-- begin SUPPLIED RECORDS --

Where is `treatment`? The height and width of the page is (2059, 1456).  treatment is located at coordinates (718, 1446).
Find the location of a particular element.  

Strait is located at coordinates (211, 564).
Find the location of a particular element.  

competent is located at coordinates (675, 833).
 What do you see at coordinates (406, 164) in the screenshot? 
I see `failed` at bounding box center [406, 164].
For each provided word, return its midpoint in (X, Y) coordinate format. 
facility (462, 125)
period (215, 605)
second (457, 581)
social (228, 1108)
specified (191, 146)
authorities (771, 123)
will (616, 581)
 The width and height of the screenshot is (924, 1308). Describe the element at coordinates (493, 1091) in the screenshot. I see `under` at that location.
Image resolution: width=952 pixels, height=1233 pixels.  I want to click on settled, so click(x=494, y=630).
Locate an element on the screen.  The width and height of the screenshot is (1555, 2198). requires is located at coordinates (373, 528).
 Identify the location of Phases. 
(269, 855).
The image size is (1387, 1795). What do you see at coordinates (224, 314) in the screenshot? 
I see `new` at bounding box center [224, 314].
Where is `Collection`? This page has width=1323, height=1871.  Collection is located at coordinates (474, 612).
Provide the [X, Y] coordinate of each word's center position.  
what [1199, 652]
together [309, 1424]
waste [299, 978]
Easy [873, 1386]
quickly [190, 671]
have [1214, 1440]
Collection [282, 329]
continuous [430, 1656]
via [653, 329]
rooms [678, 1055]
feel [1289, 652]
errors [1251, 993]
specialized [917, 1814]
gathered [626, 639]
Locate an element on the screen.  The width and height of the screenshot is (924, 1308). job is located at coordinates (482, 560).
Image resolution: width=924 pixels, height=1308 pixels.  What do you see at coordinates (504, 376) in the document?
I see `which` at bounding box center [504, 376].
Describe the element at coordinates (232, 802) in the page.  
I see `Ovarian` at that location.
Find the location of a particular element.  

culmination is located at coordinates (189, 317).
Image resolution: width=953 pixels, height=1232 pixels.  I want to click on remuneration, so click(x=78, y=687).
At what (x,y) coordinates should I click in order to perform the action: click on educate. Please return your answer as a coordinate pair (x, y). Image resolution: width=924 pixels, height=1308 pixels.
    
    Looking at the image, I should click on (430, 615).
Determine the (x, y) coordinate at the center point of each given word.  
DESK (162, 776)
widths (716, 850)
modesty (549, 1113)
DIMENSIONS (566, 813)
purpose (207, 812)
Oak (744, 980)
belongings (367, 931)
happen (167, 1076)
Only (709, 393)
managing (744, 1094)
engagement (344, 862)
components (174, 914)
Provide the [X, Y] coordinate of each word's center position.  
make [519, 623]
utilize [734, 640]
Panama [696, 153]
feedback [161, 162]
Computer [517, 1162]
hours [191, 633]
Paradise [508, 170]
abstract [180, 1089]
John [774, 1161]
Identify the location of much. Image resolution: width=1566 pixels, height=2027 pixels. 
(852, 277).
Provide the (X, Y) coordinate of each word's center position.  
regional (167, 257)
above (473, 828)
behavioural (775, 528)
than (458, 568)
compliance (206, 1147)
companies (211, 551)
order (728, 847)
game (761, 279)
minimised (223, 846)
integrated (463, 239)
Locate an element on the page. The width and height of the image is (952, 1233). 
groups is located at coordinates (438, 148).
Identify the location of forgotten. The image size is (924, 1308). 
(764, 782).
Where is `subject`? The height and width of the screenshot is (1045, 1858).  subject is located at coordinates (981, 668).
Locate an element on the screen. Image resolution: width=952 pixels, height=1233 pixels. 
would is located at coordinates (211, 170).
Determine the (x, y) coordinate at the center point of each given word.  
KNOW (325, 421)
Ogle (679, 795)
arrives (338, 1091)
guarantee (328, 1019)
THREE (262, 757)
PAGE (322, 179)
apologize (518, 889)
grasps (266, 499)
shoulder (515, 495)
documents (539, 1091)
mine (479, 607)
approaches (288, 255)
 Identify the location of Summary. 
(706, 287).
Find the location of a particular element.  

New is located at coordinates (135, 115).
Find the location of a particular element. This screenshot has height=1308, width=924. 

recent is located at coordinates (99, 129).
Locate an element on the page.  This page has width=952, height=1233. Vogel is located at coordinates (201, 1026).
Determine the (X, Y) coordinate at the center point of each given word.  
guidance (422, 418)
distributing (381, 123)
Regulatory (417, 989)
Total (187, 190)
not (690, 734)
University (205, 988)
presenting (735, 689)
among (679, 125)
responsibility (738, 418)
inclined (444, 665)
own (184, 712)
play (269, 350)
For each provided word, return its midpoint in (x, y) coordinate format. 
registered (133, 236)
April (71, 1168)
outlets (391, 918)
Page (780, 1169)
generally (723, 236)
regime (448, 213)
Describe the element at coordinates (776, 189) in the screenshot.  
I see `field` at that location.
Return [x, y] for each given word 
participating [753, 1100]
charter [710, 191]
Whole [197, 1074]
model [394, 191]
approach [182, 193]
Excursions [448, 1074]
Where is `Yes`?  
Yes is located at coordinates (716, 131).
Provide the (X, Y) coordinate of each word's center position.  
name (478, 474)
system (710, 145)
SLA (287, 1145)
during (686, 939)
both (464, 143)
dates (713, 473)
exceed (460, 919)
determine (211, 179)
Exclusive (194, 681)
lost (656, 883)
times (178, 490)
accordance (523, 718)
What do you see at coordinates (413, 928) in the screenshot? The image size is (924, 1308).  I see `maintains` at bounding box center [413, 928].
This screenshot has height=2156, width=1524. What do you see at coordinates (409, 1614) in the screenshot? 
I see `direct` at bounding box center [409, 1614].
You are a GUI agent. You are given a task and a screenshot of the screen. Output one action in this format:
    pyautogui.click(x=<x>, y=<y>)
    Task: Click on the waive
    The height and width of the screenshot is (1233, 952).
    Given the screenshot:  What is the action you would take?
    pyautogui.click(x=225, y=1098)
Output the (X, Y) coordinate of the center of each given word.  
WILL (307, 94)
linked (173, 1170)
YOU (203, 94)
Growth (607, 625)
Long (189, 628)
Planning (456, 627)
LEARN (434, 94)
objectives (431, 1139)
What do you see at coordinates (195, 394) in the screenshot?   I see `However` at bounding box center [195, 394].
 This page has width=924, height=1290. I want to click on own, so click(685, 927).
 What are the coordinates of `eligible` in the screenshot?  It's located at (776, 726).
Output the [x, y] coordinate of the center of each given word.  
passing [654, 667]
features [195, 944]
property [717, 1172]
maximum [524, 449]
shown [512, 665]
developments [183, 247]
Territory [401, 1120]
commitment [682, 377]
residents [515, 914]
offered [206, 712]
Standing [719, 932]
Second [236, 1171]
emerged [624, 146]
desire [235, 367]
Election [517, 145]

-- end SUPPLIED RECORDS --

STATED GOAL - Can you write out every line starting at the one containing "feedback [161, 162]" and ending at the one containing "regional (167, 257)", adding 46 to each coordinate in the answers?

COMPLETE OUTPUT -
feedback [207, 208]
Computer [563, 1208]
hours [237, 679]
Paradise [554, 216]
abstract [226, 1135]
John [820, 1207]
Identify the location of much. Image resolution: width=1566 pixels, height=2027 pixels. 
(898, 323).
Provide the (X, Y) coordinate of each word's center position.  
regional (213, 303)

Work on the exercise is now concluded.